-------- Dataset entries
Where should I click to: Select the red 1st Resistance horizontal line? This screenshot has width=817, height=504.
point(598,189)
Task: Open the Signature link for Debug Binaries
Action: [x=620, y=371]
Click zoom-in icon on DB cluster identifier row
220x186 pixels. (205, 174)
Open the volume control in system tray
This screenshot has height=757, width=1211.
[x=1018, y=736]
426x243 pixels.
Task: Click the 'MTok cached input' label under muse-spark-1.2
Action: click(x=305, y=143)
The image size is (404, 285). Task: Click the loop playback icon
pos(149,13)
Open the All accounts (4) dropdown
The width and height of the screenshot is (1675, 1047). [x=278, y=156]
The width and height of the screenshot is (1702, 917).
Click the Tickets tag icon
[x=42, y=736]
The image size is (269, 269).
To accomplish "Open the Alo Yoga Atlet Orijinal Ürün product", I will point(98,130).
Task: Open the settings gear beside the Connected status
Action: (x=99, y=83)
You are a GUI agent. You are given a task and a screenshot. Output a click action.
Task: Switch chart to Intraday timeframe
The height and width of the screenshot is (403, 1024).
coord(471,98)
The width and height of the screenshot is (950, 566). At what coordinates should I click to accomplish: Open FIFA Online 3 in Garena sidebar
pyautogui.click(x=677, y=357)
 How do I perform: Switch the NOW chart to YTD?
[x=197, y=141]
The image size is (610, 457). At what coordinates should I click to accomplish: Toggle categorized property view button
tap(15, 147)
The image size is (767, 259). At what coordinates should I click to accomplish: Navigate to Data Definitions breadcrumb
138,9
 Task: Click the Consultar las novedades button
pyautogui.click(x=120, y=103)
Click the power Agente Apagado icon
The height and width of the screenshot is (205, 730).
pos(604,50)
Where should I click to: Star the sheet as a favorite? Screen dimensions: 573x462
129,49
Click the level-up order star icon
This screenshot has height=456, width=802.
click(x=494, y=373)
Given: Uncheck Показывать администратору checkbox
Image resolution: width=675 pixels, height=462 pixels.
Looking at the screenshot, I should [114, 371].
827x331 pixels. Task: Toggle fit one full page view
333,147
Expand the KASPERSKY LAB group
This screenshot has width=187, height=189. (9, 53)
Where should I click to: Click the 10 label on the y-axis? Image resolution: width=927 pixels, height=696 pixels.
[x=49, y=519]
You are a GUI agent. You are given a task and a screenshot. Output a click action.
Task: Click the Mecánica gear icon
----------------
- [Task statement]
Rewrite all of the records above, replacing every occurrence of "At what coordinates should I click to accomplish" with "Where should I click to accomplish" and leaving everything else unchanged.

- [Problem solution]
Where should I click to: Select the red 1st Resistance horizontal line? This screenshot has width=817, height=504.
point(598,189)
Task: Open the Signature link for Debug Binaries
Action: [x=620, y=371]
Click zoom-in icon on DB cluster identifier row
220x186 pixels. (205, 174)
Open the volume control in system tray
This screenshot has height=757, width=1211.
[x=1018, y=736]
426x243 pixels.
Task: Click the 'MTok cached input' label under muse-spark-1.2
Action: click(x=305, y=143)
The image size is (404, 285). Task: Click the loop playback icon
pos(149,13)
Open the All accounts (4) dropdown
The width and height of the screenshot is (1675, 1047). [x=278, y=156]
The width and height of the screenshot is (1702, 917).
Click the Tickets tag icon
[x=42, y=736]
The image size is (269, 269).
To accomplish "Open the Alo Yoga Atlet Orijinal Ürün product", I will point(98,130).
Task: Open the settings gear beside the Connected status
Action: (x=99, y=83)
You are a GUI agent. You are given a task and a screenshot. Output a click action.
Task: Switch chart to Intraday timeframe
The height and width of the screenshot is (403, 1024).
coord(471,98)
The width and height of the screenshot is (950, 566). Where should I click to accomplish: Open FIFA Online 3 in Garena sidebar
pyautogui.click(x=677, y=357)
 How do I perform: Switch the NOW chart to YTD?
[x=197, y=141]
The image size is (610, 457). Where should I click to accomplish: Toggle categorized property view button
tap(15, 147)
The image size is (767, 259). Where should I click to accomplish: Navigate to Data Definitions breadcrumb
138,9
 Task: Click the Consultar las novedades button
pyautogui.click(x=120, y=103)
Click the power Agente Apagado icon
The height and width of the screenshot is (205, 730).
pos(604,50)
Where should I click to: Star the sheet as a favorite? Screen dimensions: 573x462
129,49
Click the level-up order star icon
This screenshot has height=456, width=802.
click(x=494, y=373)
Given: Uncheck Показывать администратору checkbox
Image resolution: width=675 pixels, height=462 pixels.
Looking at the screenshot, I should [114, 371].
827x331 pixels. Task: Toggle fit one full page view
333,147
Expand the KASPERSKY LAB group
This screenshot has width=187, height=189. (9, 53)
Where should I click to: Click the 10 label on the y-axis? Image resolution: width=927 pixels, height=696 pixels.
[x=49, y=519]
You are a GUI agent. You are given a task and a screenshot. Output a click action.
Task: Click the Mecánica gear icon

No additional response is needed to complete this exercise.